Robust new genetic engineering techniques have given researchers the ability to transform many sectors of global urgency.

New gene-drive technologies can help control crop pests
The split-drive system was developed so transgenes could be naturally separated. The top left fly carries three transgenes, the others only carry one. This is seen by the appearance of distinct fluorescent body parts. Image Credit: Gerard Terradas, University of California, San Diego.

The supposed gene drives, which exploit CRISPR technology to affect genetic inheritance, show the potential to quickly spread particular genetic traits across the populations of a specified species.

For instance, gene-drive technologies used on insects are being developed to stop the spread of devastating diseases, like dengue and malaria, by inhibiting mosquito hosts from becoming infected.
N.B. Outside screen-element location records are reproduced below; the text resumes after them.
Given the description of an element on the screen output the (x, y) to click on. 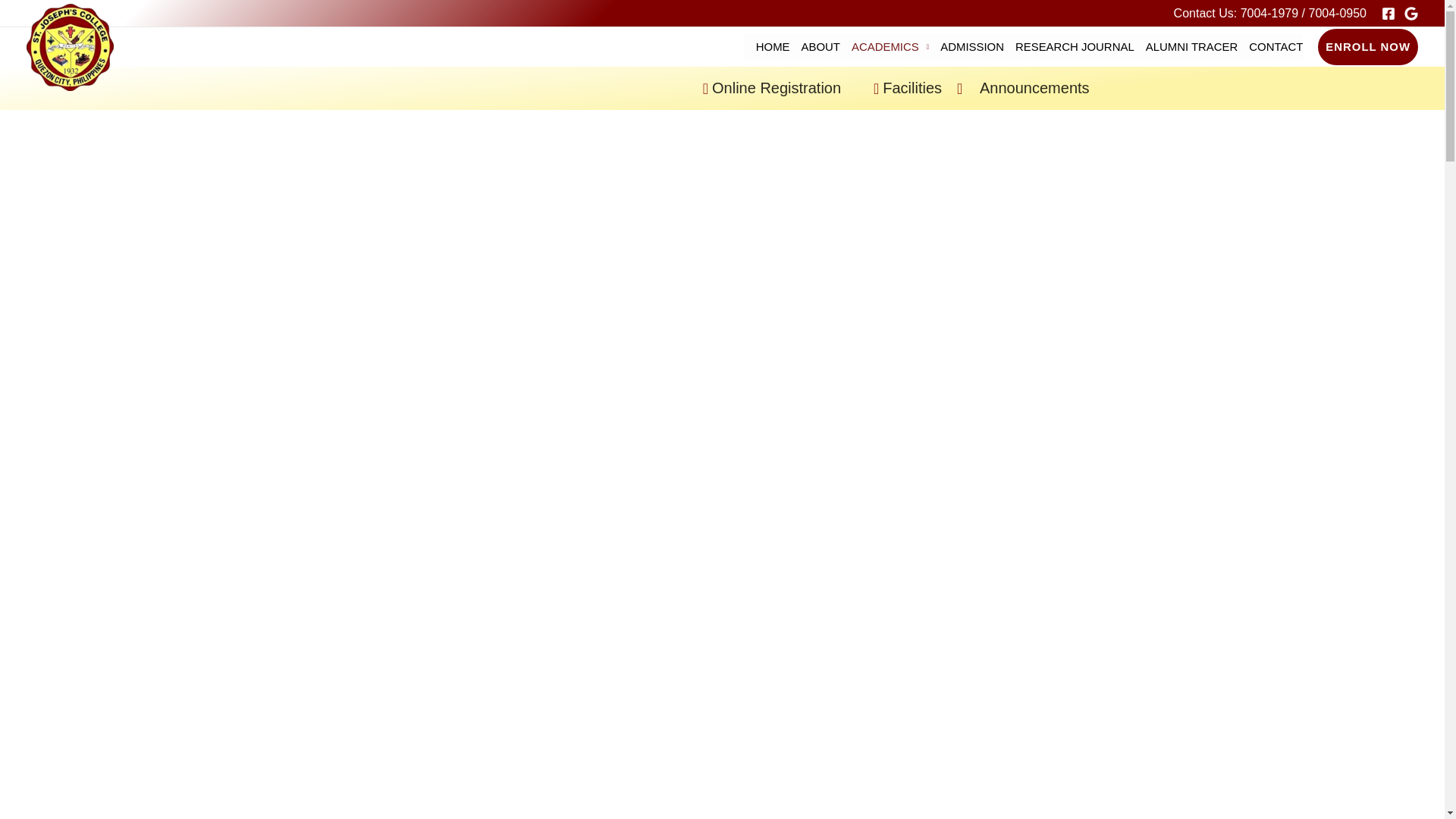
HOME (767, 46)
Facilities (903, 88)
Online Registration (689, 88)
ACADEMICS (884, 46)
ALUMNI TRACER (1186, 46)
ENROLL NOW (1367, 46)
CONTACT (1270, 46)
Announcements (1062, 88)
RESEARCH JOURNAL (1069, 46)
ABOUT (815, 46)
ADMISSION (966, 46)
Given the description of an element on the screen output the (x, y) to click on. 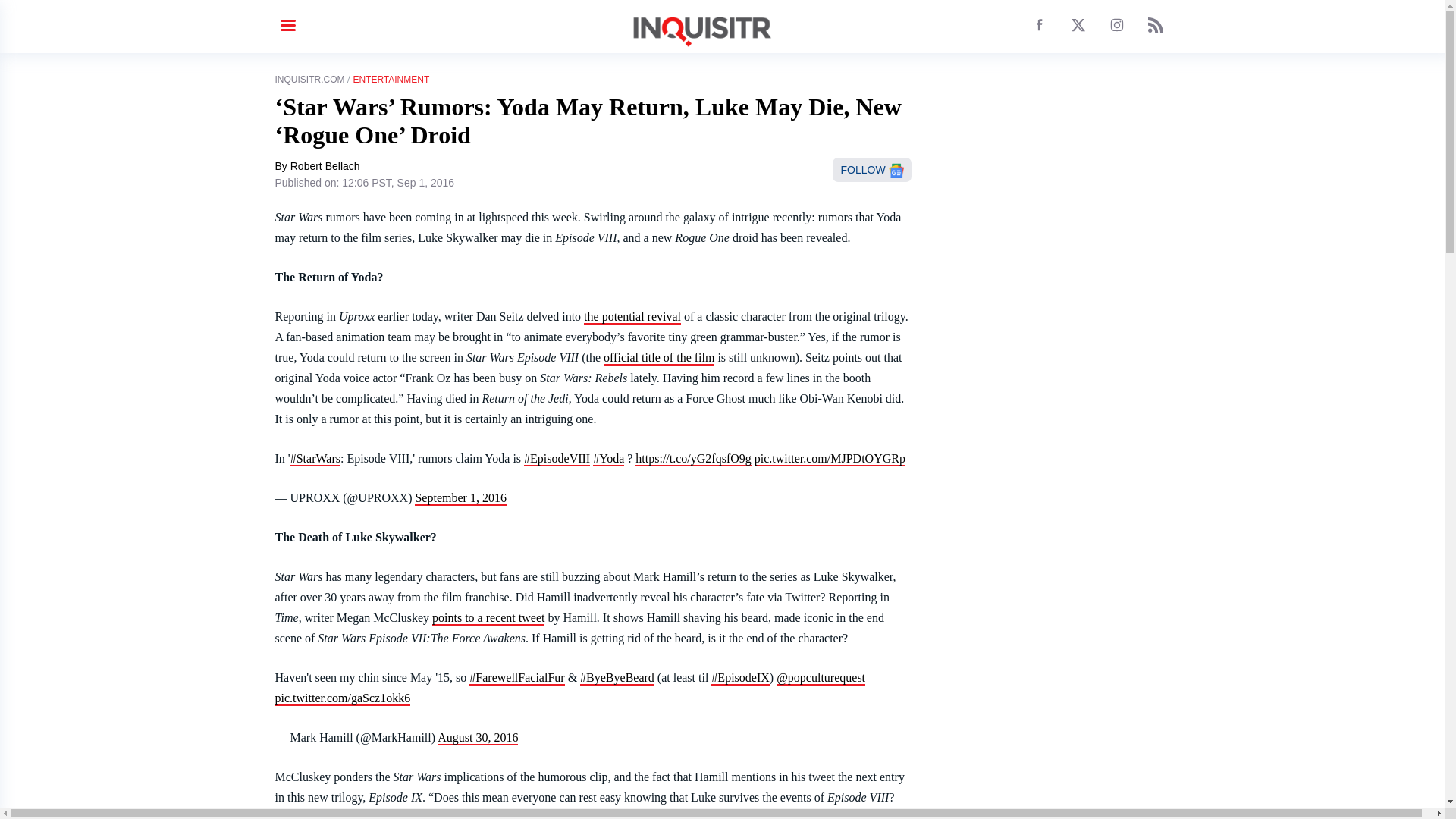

Gene-drives are being designed in agricultural fields to help regulate or remove economically damaging crop pests.

But together with the potential to modify populations, there have been concerns about the long-term impacts of these transformative novel technologies in the wild. Both scientists and ethicists have queried about how the so-called gene drives, once turned loose in a regional population, can be controlled if required.

Scientists from the University of California San Diego (UC San Diego), Tata Institute for Genetics and Society (TIGS) at UC San Diego, and their collaborators at UC Berkeley have now designed a new technique that gives more control over the release of gene drives. Information about the new “split drive” was published in the Nature Communications and eLife journals on March 5th, 2021.

The most familiar gene drives use a two-component system that includes a DNA-cutting enzyme (known as Cas9) and a direct RNA (also called gRNA) that targets cuts at particular sites in the genome. After the splicing of the Cas9/gRNA, the gene drive, together with the cargo carried by it, is replicated into the break site via a DNA repair process.

Although traditional gene drives have been developed to spread independently, the recently developed system has been designed with controls that isolate the genetic implementation processes.

The split-drive system contains a non-spreadable Cas9 component embedded into a single site in the genome and a second genetic element that can replicate itself—together with an advantageous trait—at a separate location.

When both elements are collectively present in an individual, an “active gene drive” is produced that distributes the element that carries the beneficial feature to most of its progeny. However, when uncoupled, the genetic element carrying the beneficial trait is inherited under normal generational genetics rules, or Mendelian frequencies, instead of spreading uncontrollably.

As explained in the Nature Communications journal, by generating slight fitness costs that ultimately remove the Cas9 enzyme from the population, the split-drive system extremely increases the safety and control of the genetic deployments.

Studying drives in essential genes is not a novel idea, per se, but we observed that certain split situations were able to spread a cargo effectively upon a first introduction while leaving no trace of Cas9 after a few generations, as well as few mistakes in the DNA repair process that got rapidly diluted out.”

Gerard Terradas, Postdoctoral Scholar, Division of Biological Sciences, University of California, San Diego

Terradas is also the first author of the study published in the Nature Communications journal.

The new article also explains the benefits of how gene drives are perceived by the general public, as efforts to modify wild populations could be flexibly developed in numerous ways based on the required result.

The novel split-drive system follows the study declared in September 2020, in which the UC San Diego team headed the development of two novel active genetics neutralizing methods that are developed to either inactivate or halt the gene drives released in the wild populations.

We hope that the flexible design features we have developed will be broadly applicable by enabling tailored approaches to controlling insect vectors and pests in diverse contexts.”

Ethan Bier, Distinguished Professor and Science Director, Tata Institute for Genetics and Society and University of California, San Diego

Bier is also the senior author of the Nature Communications study.

These seminal papers reflect a tremendous effort, and fruitful cross-UC collaborations, to demonstrate novel gene drive architectures for mitigating the formation of resistant alleles while providing a safe confinable means for modification of wild populations.”

Omar Akbari, Associate Professor, University of California, San Diego

Akbari is also the senior author of the study published in the eLife journal.

Source:
Journal reference:

Terradas, G., et al. (2021) Inherently confinable split-drive systems in Drosophila. Nature Communications. doi.org/10.1038/s41467-021-21771-7.